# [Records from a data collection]
***

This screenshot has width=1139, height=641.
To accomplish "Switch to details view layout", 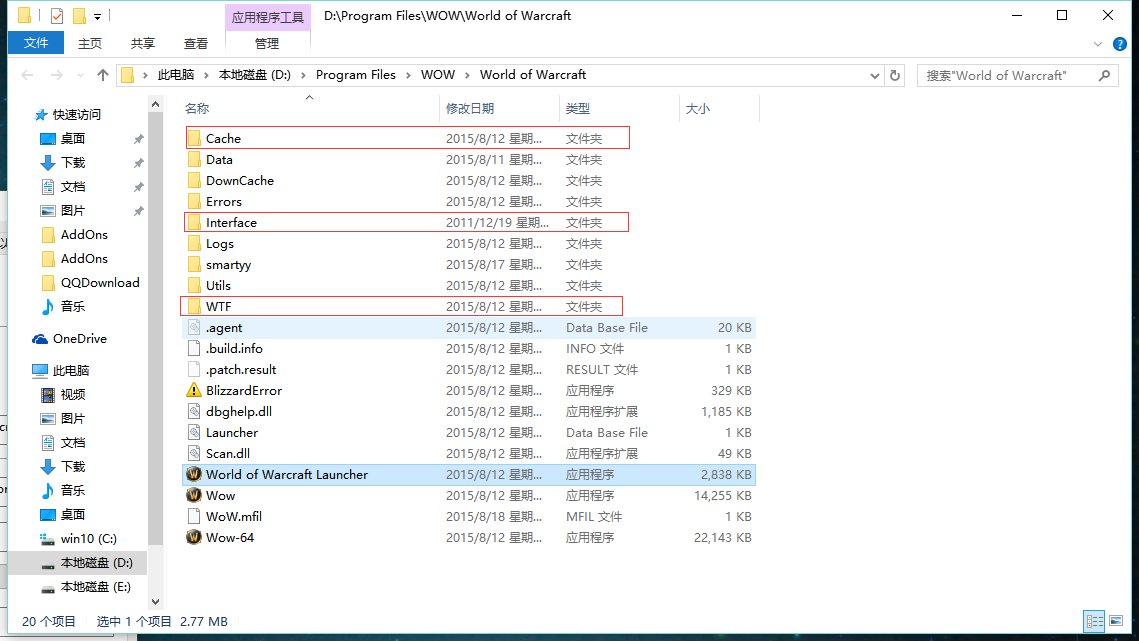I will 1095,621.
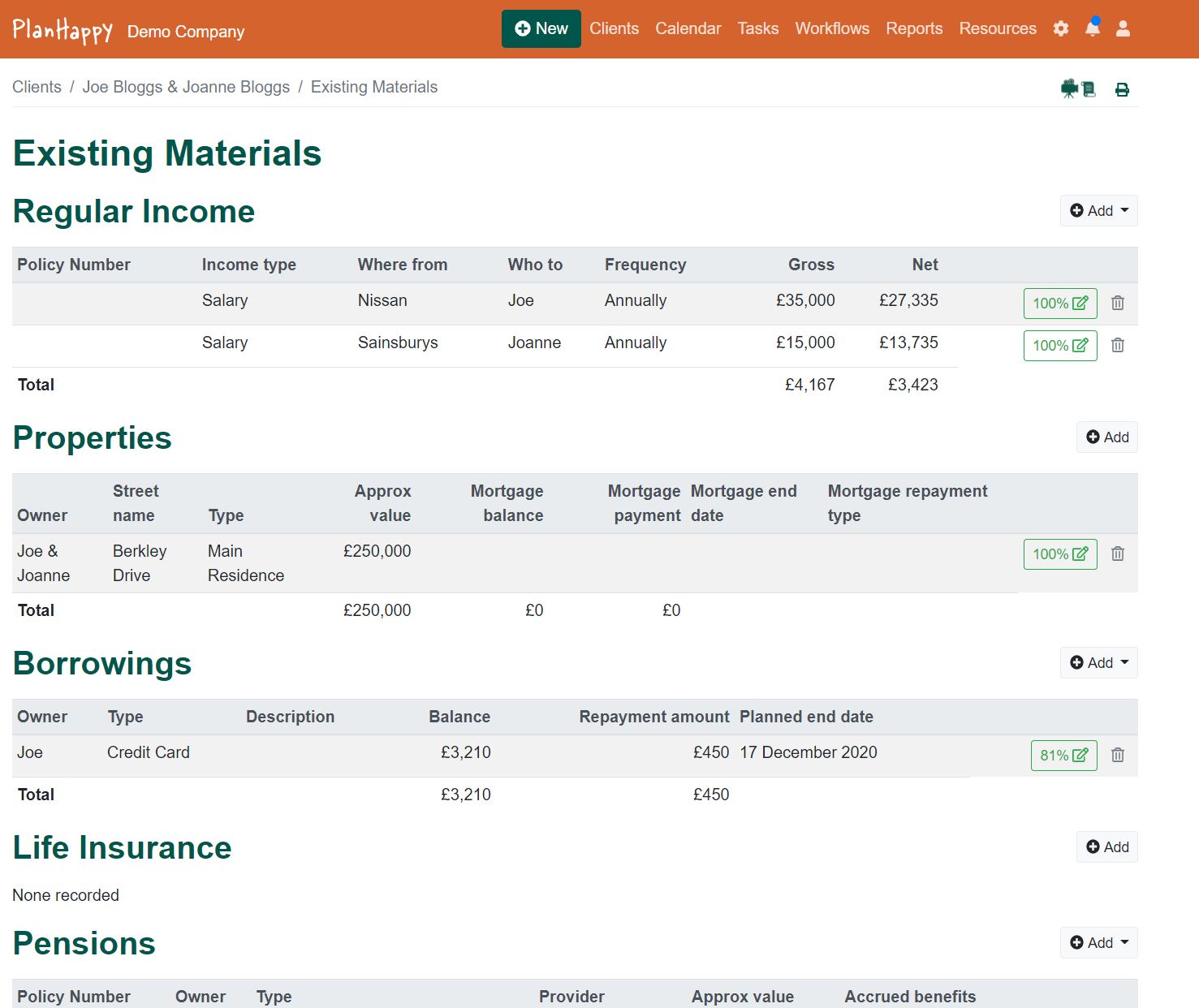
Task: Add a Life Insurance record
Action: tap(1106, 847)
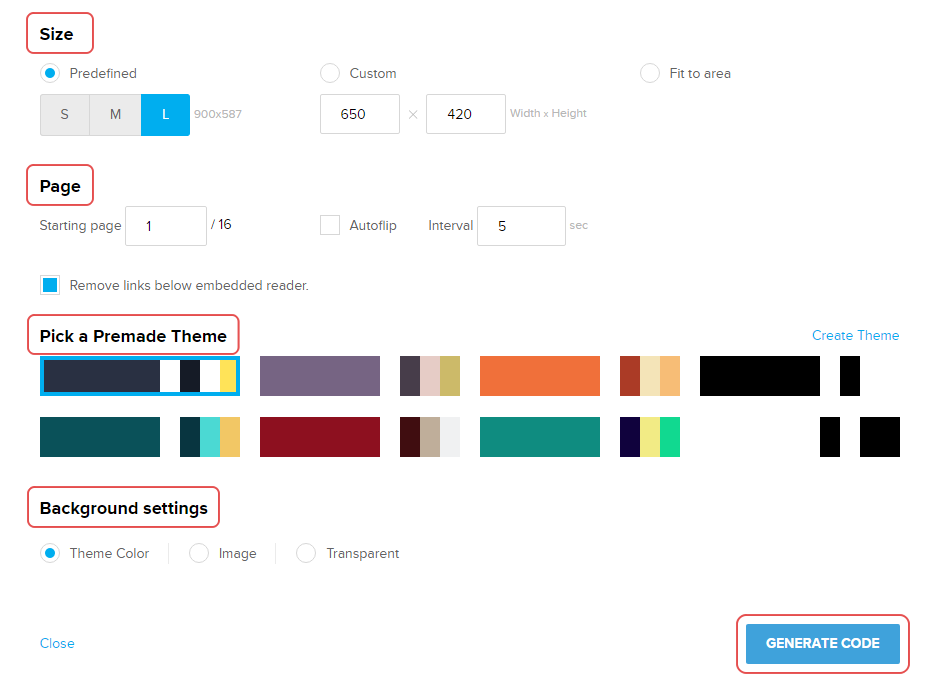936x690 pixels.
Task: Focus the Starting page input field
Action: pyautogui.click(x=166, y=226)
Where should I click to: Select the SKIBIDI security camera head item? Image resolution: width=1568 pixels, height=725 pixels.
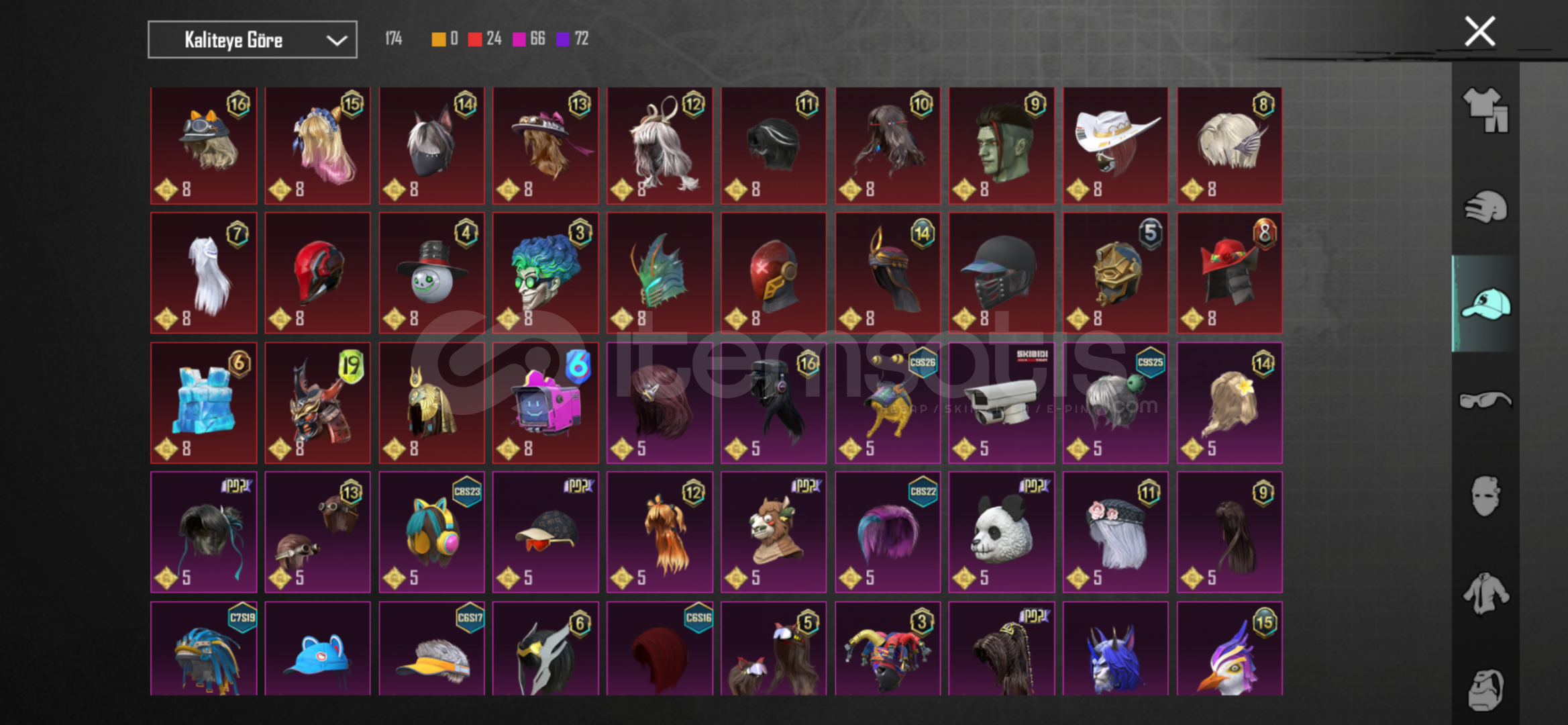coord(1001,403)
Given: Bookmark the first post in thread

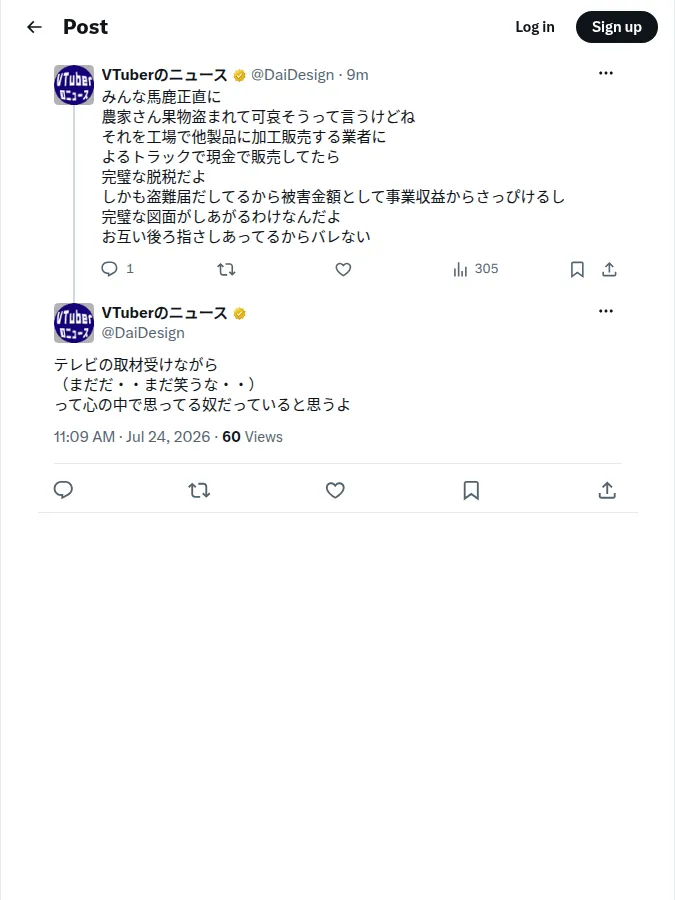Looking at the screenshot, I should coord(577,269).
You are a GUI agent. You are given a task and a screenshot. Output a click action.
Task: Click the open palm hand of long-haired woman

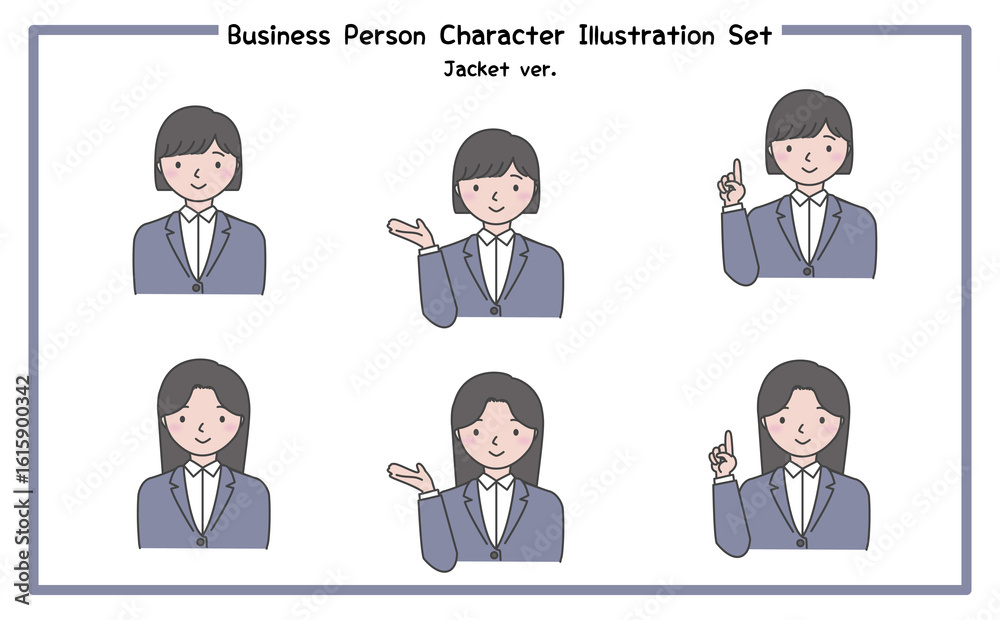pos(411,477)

***

# [Problem to solve]
Retype, exactly and only, the lines from the one containing "Task: Click the" through the end of the entries, both ends included, and omit all pictures.

# [Reply to the exercise]
Task: Click the open palm hand of long-haired woman

pos(411,477)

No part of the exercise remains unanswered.